El registrador delegado y su equipo han sostenido reuniones permanentes con los Ministerios de Defensa e Interior, así como con la Fuerza Pública, para coordinar las medidas de seguridad que permitan un ejercicio electoral libre de presiones y actos de violencia. El interés es asegurar la protección tanto de votantes como de jurados y material electoral en todas las regiones del país, especialmente en aquellas zonas históricamente más vulnerables por la presencia de grupos armados ilegales.
La decisión de declarar urgencia manifiesta responde a los escasos días que restan para la jornada electoral, lo que obliga a la Registraduría a acelerar la contratación de personal, el traslado de kits electorales, la instalación de mesas de votación y la capacitación de jurados. Adicionalmente, se trabaja en campañas de pedagogía para informar a los ciudadanos sobre el procedimiento de la consulta y los candidatos en disputa.

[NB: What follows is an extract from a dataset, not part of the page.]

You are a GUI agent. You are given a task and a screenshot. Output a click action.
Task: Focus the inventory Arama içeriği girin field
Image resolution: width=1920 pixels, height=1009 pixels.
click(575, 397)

Con este panorama, la Registraduría busca garantizar que el proceso se realice sin contratiempos y que el Pacto Histórico pueda definir, en las urnas, a su candidato presidencial y a los aspirantes al Congreso. No obstante, persisten dudas en algunos sectores sobre si el poco tiempo restante permitirá solventar todos los aspectos técnicos y logísticos de una consulta de gran alcance nacional.